First broadcast episode of Star Trek (1966): The Original Series to feature the D7 Klingon battle cruisers. Although the episode Star Trek: Elaan of Troyius (1968) was produced three months before this episode, and technically the first to feature the D7s, this episode was aired on television first, since NBC changed the airing order for all the episodes. For the Remastered series in 2006, digital shots of the D7s were inserted into scenes in the episode Star Trek: Errand of Mercy (1967), which now officially makes that episode to be the first to have the D7s.
Although long thought otherwise, from the very first draft, the script had the Romulans using Klingon ships. The series had a lot of money invested in the Klingon model and needed to get its money's worth.
The Matt Jefferies-designed Romulan symbol, composed of a yellow hexagon in the center with three colored spokes coming out of it, can be seen outside the commander's quarters, above her door. This symbol never appears again in any Star Trek series or movie.
Joanne Linville's Romulan Commander is given the name Dion Charvon in a 1977 Star Trek novel called "The Price of the Phoenix", by Myrna Culbreath and Sondra Marshak. In the 1999 novel "Vulcan's Heart" by Josepha Sherman, her name is given as Liviana Charvanek. It's not clear if either novel is "canonical" but Liviana Charvanek seems to have higher authority and credibility.
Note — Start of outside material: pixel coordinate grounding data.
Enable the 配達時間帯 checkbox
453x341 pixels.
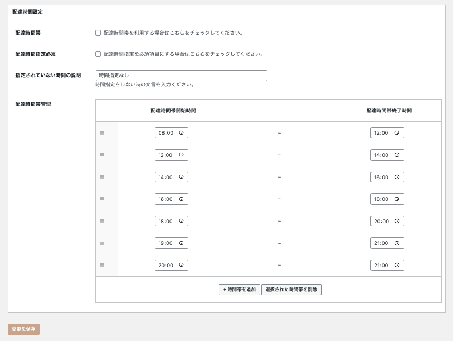98,33
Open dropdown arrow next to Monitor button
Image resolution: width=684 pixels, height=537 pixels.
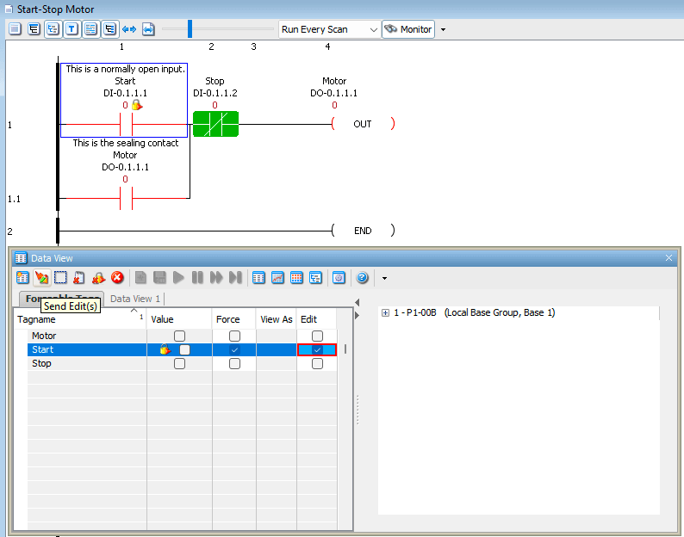coord(444,29)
In addition, Diane Duane's 1984 novel "My Enemy, My Ally" states that the commander had her name stripped from her because of the events of this episode, and introduces the commander's aunt, Ael t'Rllaillieu.
D.C. Fontana's initial inspiration for this story and its title was the Pueblo incident which involved the capture of an American patrol boat, the USS Pueblo (AGER-2), by North Korean forces during the Vietnam War. The incident occurred on January 23, 1968, just two months before Fontana completed her first draft story outline.
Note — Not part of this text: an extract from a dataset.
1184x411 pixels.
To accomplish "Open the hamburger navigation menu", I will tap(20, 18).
In this episode Spock scans space out to one-half parsec and says that there are no ships present. As the Enterprise enters the Neutral Zone Romulan ships appear from nowhere. Later Spock says that the Romulans must have invented a cloaking device but they already knew the Romulans had one as they witnessed it in use in Star Trek: Balance of Terror (1966).
In Star Trek: Balance of Terror (1966), the Romulan ship only had simple impulse engines. In this episode, the Romulan ship is capable of going faster than Warp 9 - a major upgrade in capability for such a short time.
If you look closely, actress Joanne Linville allowed her eyebrows to be shaven for this character. Actress Jan Sterling in the early '50's did the same thing, and they never grew back - she pencilled them in for the rest of her career. Look at any successive actors playing Klingons, Romulans, and many other aliens for the rest of any Star Trek series, and you'll see that the makeup usually incorporates their natural eyebrows into the character's makeup.
In the episode Buffy the Vampire Slayer: Homecoming (1998), Cordelia claims to be proficient in the Vulcan death grip; an obvious lie because as this episode proves, it doesn't exist and was just something Spock invented to fool the Romulans.
The trivia item below may give away important plot points.
Once again Nomad from "The Changling" has been repurposed to now be the Romulon cloaking device. Only the head is used. The three antennae have been modified slightly to put blinking lights around them.